In 2019, there was a strong, quite single-minded push against plastics in general from many civil society organisations as well as from major players in the media, and politics predominantly switched to this opinion. Long before the Covid-19 outbreak, industry associations expressed great reservations as to whether the restrictions included in the Single-use Plastics Directive (SUPD) would have no negative effects on hygiene and general consumer safety. Right now, can one imagine a hospital without access to sterile single-use equipment? It is becoming evident that not all plastic is bad as protective packaging can ensure safety beyond mere convenience.

That doesn’t mean that we can simply continue pre-Covid consumer patterns. The bioplastics industry certainly supports the European Union’s goal to reduce (over)packaging and packaging waste as well as the drive to design packaging for re-use and recyclability. However, we also believe that excessive and undifferentiated measures won’t help solve the challenge of plastic pollution. At the moment, the European Commission (EC) banned or at least significantly reduced the use of a large number of single-use plastic applications without adequate substitutes at hand that provide the same properties. On the EC’s lookout for “sustainable alternatives“, mentioned in its legislation, the benefits of bioplastics are largely ignored. Thus, most single-use bioplastic applications will not be taken into consideration.

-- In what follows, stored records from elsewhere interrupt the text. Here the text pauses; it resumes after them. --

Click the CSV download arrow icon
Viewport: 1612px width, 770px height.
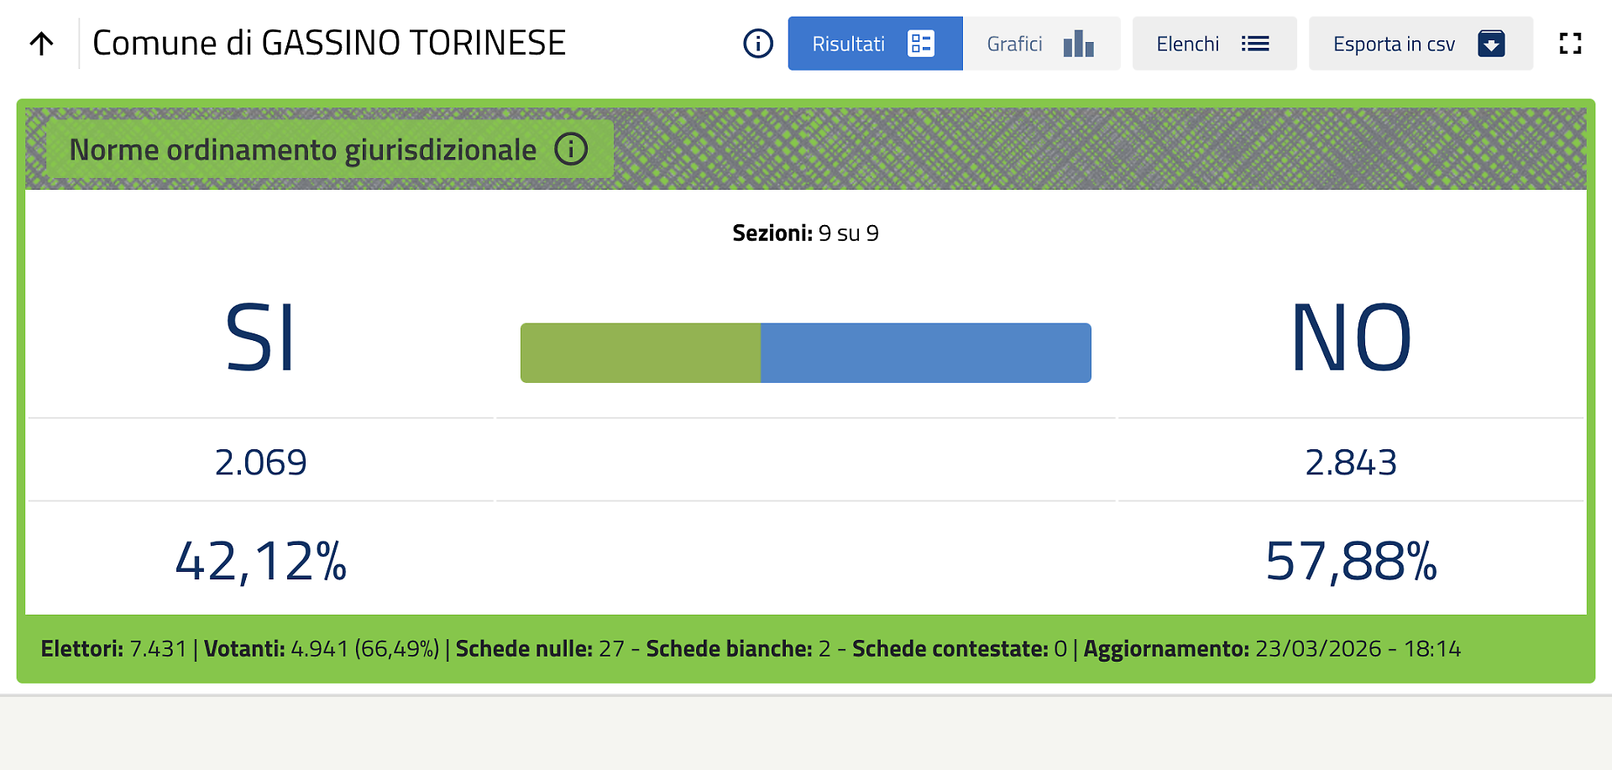(1491, 44)
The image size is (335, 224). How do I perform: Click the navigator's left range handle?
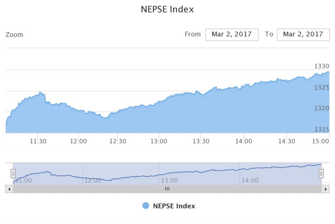13,173
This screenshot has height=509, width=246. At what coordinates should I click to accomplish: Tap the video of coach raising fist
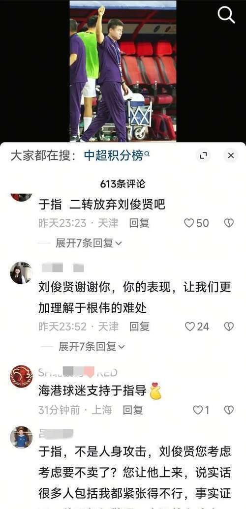coord(123,71)
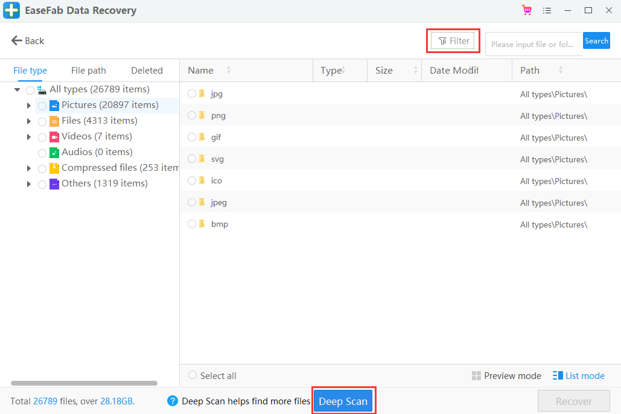Screen dimensions: 621x414
Task: Click the Pictures category icon
Action: (x=54, y=105)
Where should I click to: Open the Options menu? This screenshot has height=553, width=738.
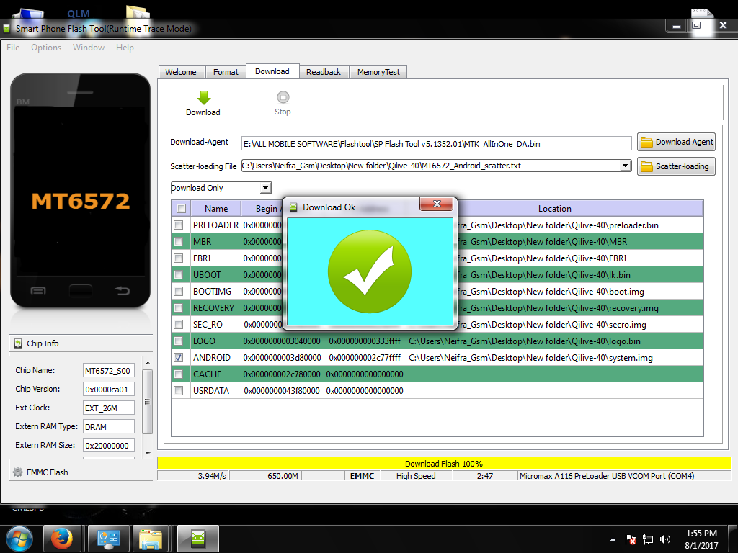(x=46, y=48)
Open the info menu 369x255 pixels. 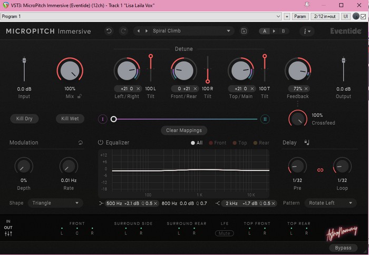coord(307,31)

Besides bio-based or/and biodegradable solutions to single-use plastic products, the bioplastics industry also makes important contributions in other areas of the fight against the Covid-19 pandemic. The 3D printing of medical equipment is among the key areas of application for bioplastics. Many EUBP members are deeply engaged in providing support. E.g. Total Corbion PLA is joining the fight against the Corona virus by donating resins. Among other things, the PLA resin will be converted to PLA filaments. Those filaments will then be used to produce medical masks and protective equipment using 3D printing technology. With a donation of 5 tons of PLA, already over 125.000 masks had been produced. Aimplas, a EUBP member from Spain, also produces and donates facial protection. Besides, the research centre is providing technical support to facilitate the production of urgently needed plastic applications to combat the virus. BASF 3D Printing Solutions and many other company divisions support hospitals by printing the required frames for protective face shields. This rather brief selection could be continued with many more examples where bioplastics make important contributions. As every industry sector, the bioplastics industry assumes its responsibility in the fight against the Covid-19 pandemic.